После дежурства – с четырьмя серьезными авариями, проверками начальства и задержанием с погоней – гудело под темечком, в глаза словно насыпали песка с солью, которой посыпают трассы в гололед. Но Завалкин знал, что выспаться не удастся – двоюродный брат вернулся и вчера наверняка закупил в городе ханки или набрал у кого-нибудь из деревенских самогона. «Насколько его в этот раз хватит? – думал Завалкин, вспоминая, как отмечал брат прошлое освобождение три с половиной года назад, – неделю беспробудно пил, орал, а потом, когда кончился ночью самогон, с другом детства Леней Гудком сломали замок, залезли в магазин – там их и взяли поутру, крепко похмелившихся... – Может, поумнел хоть на этот-то раз Колян? Вряд ли. Сколько ребят там побывало – никто не поумнел. Наоборот, совсем дурными возвращаются. Или больными – как Гудок, не вылезавший там из карцера».
Зашипели тормоза, захлюпали по лужам здоровенные покрышки – фура съехала на обочину и, тяжело пыхтя, остановилась.
– Далеко? – подбежав, спросил Завалкин.
– Далеко, начальник. Отсюда не видать. Все прямо и прямо. Залазь.
Счистив щепкой грязь с ботинок, Завалкин сел в кабину.
– Давно стоишь? – усмехнулся водитель, скуластый кудрявый парень лет двадцати шести.
– Да не, не больно, – ответил Завалкин.
– Я, если честно, тоже вашему брату не всегда останавливаю – если не на посту и без мотоцикла, без рации, даже без жезла. И без сапог, – водитель осклабился белозубо. – Отвернусь с понтом, природой любуюсь. Навара, один хрен, от вас никакого, правильно я говорю? А место занято, больше уж никого не подцепишь. Да и потом – мало ли... Слыхал про банду? Человек семь угрохали – черепушки всем за милую душу раскалывали ломиками. Только так. В ментов... ну, в общем, в вашу форму переодевались, стопорили машины на трассе и... Правда, давно уже было. Тебя как звать-то?
– Завалкин. Евгений.
– Сергей, – сказал водитель. – Самаринов. Держи краба. Я вроде на этом отрезке всех знаю. Ты что, недавно?

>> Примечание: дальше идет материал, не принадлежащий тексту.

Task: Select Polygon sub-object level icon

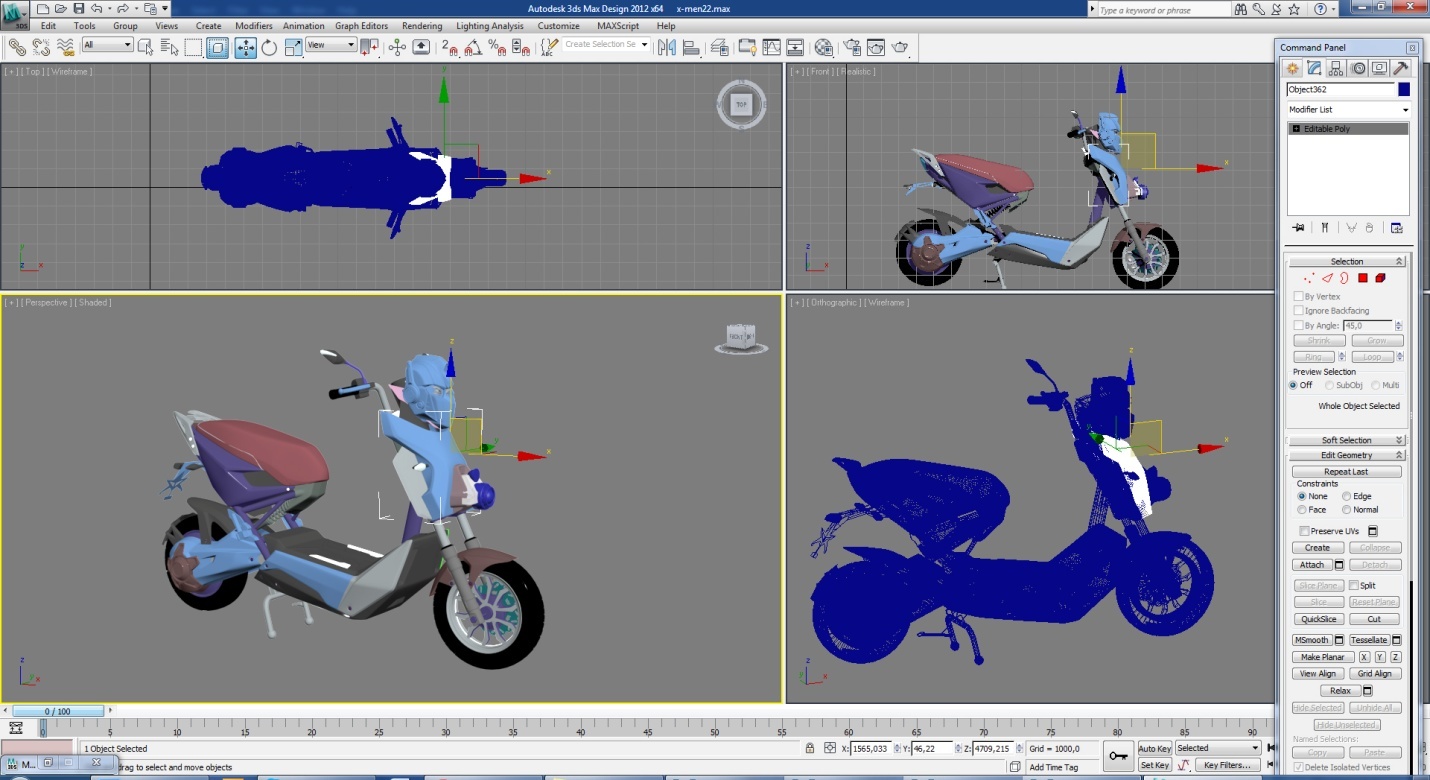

– Как дембельнулся, с тех пор и работаю.
– Стоишь или на машине?
– В Кручеже, у въезда.
– У нас на базе один из Кручежа. И телка у меня оттуда была. Давно, правда, после армии. Светка Мухаметджанова – не знаешь случаем? Ничего была, глазищи – во! Как спидометр. Фамилия-то у нее, наверно, другая теперь, замуж вышла. Веселая была телка. Чего только не выдумывала! Я у нее первый был, вот она и... Любила, короче. Меня вообще, знаешь, любят телки. А служил ты где, начальник?
– В Забайкалье.
– А я в Карелии. Красота! Летним утром выбегаешь из казармы на физзарядку – когда «зеленкой» еще, естественно, был или «черпаком», – только-только солнце встает... Красота! Я люблю природу. Рыбку люблю половить, ружье есть – «тулка»... Башка разламывается. Пить не хочешь? Ладно, я тоже потерплю. Если бы не комарье, то самое лучшее в Карелии время – начало лета. Речушки там такие прозрачные, студеные...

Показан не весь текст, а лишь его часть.